Return every line below exactly, without dropping any.

========================================

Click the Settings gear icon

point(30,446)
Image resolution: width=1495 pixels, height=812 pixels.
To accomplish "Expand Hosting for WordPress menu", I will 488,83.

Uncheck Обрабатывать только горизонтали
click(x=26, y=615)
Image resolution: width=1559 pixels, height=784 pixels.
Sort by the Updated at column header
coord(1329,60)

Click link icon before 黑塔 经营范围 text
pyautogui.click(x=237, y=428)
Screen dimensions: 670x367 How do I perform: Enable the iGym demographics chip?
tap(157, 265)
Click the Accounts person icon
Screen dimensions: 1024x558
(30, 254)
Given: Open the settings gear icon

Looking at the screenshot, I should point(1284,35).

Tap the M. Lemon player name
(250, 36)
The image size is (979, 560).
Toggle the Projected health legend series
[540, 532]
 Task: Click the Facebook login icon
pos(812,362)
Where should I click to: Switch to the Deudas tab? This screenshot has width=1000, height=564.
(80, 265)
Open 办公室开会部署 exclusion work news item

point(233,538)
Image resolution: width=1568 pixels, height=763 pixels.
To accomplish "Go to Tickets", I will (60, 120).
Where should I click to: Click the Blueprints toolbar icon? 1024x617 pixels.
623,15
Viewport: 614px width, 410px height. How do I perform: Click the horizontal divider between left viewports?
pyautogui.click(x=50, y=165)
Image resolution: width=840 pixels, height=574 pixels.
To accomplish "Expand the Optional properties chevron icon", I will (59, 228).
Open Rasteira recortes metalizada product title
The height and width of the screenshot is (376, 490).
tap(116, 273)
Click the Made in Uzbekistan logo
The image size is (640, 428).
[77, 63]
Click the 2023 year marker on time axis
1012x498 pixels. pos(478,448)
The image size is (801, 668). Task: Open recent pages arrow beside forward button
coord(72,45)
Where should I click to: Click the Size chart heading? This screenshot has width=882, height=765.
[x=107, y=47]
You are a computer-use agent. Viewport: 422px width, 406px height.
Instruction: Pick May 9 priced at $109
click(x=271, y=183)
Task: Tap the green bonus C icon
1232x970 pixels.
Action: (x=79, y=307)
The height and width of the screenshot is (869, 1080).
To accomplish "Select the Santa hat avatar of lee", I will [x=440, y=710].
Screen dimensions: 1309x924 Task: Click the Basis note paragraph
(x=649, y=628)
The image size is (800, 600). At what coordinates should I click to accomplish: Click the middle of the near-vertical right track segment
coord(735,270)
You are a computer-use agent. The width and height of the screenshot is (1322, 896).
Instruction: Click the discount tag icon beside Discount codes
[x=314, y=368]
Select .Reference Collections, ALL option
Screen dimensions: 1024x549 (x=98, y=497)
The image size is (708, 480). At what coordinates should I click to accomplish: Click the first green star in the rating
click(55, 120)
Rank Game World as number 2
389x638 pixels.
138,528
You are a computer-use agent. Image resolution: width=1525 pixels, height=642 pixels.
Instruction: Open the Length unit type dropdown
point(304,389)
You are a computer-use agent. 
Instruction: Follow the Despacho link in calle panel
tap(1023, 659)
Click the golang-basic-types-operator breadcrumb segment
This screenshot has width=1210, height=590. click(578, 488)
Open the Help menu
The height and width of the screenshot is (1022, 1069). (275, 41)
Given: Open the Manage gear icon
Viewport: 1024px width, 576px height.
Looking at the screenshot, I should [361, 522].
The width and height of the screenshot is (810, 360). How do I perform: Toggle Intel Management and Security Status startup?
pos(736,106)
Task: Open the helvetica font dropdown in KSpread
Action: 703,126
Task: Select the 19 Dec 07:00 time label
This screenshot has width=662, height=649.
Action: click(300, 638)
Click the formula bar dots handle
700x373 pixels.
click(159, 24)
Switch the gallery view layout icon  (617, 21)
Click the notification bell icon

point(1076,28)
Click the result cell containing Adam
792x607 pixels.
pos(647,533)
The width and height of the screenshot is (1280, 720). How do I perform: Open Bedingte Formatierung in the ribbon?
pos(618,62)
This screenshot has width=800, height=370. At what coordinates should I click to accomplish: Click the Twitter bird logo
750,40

========================================

--- Answer box ---
Click the Settings gear icon

point(30,446)
Image resolution: width=1495 pixels, height=812 pixels.
To accomplish "Expand Hosting for WordPress menu", I will 488,83.

Uncheck Обрабатывать только горизонтали
click(x=26, y=615)
Image resolution: width=1559 pixels, height=784 pixels.
Sort by the Updated at column header
coord(1329,60)

Click link icon before 黑塔 经营范围 text
pyautogui.click(x=237, y=428)
Screen dimensions: 670x367 How do I perform: Enable the iGym demographics chip?
tap(157, 265)
Click the Accounts person icon
Screen dimensions: 1024x558
(30, 254)
Given: Open the settings gear icon

Looking at the screenshot, I should point(1284,35).

Tap the M. Lemon player name
(250, 36)
The image size is (979, 560).
Toggle the Projected health legend series
[540, 532]
 Task: Click the Facebook login icon
pos(812,362)
Where should I click to: Switch to the Deudas tab? This screenshot has width=1000, height=564.
(80, 265)
Open 办公室开会部署 exclusion work news item

point(233,538)
Image resolution: width=1568 pixels, height=763 pixels.
To accomplish "Go to Tickets", I will (60, 120).
Where should I click to: Click the Blueprints toolbar icon? 1024x617 pixels.
623,15
Viewport: 614px width, 410px height. How do I perform: Click the horizontal divider between left viewports?
pyautogui.click(x=50, y=165)
Image resolution: width=840 pixels, height=574 pixels.
To accomplish "Expand the Optional properties chevron icon", I will (59, 228).
Open Rasteira recortes metalizada product title
The height and width of the screenshot is (376, 490).
tap(116, 273)
Click the Made in Uzbekistan logo
The image size is (640, 428).
[77, 63]
Click the 2023 year marker on time axis
1012x498 pixels. pos(478,448)
The image size is (801, 668). Task: Open recent pages arrow beside forward button
coord(72,45)
Where should I click to: Click the Size chart heading? This screenshot has width=882, height=765.
[x=107, y=47]
You are a computer-use agent. Viewport: 422px width, 406px height.
Instruction: Pick May 9 priced at $109
click(x=271, y=183)
Task: Tap the green bonus C icon
1232x970 pixels.
Action: (x=79, y=307)
The height and width of the screenshot is (869, 1080).
To accomplish "Select the Santa hat avatar of lee", I will [x=440, y=710].
Screen dimensions: 1309x924 Task: Click the Basis note paragraph
(x=649, y=628)
The image size is (800, 600). At what coordinates should I click to accomplish: Click the middle of the near-vertical right track segment
coord(735,270)
You are a computer-use agent. The width and height of the screenshot is (1322, 896).
Instruction: Click the discount tag icon beside Discount codes
[x=314, y=368]
Select .Reference Collections, ALL option
Screen dimensions: 1024x549 (x=98, y=497)
The image size is (708, 480). At what coordinates should I click to accomplish: Click the first green star in the rating
click(55, 120)
Rank Game World as number 2
389x638 pixels.
138,528
You are a computer-use agent. Image resolution: width=1525 pixels, height=642 pixels.
Instruction: Open the Length unit type dropdown
point(304,389)
You are a computer-use agent. 
Instruction: Follow the Despacho link in calle panel
tap(1023, 659)
Click the golang-basic-types-operator breadcrumb segment
This screenshot has width=1210, height=590. click(578, 488)
Open the Help menu
The height and width of the screenshot is (1022, 1069). (275, 41)
Given: Open the Manage gear icon
Viewport: 1024px width, 576px height.
Looking at the screenshot, I should [361, 522].
The width and height of the screenshot is (810, 360). How do I perform: Toggle Intel Management and Security Status startup?
pos(736,106)
Task: Open the helvetica font dropdown in KSpread
Action: 703,126
Task: Select the 19 Dec 07:00 time label
This screenshot has width=662, height=649.
Action: click(300, 638)
Click the formula bar dots handle
700x373 pixels.
click(159, 24)
Switch the gallery view layout icon  (617, 21)
Click the notification bell icon

point(1076,28)
Click the result cell containing Adam
792x607 pixels.
pos(647,533)
The width and height of the screenshot is (1280, 720). How do I perform: Open Bedingte Formatierung in the ribbon?
pos(618,62)
This screenshot has width=800, height=370. At what coordinates should I click to accomplish: Click the Twitter bird logo
750,40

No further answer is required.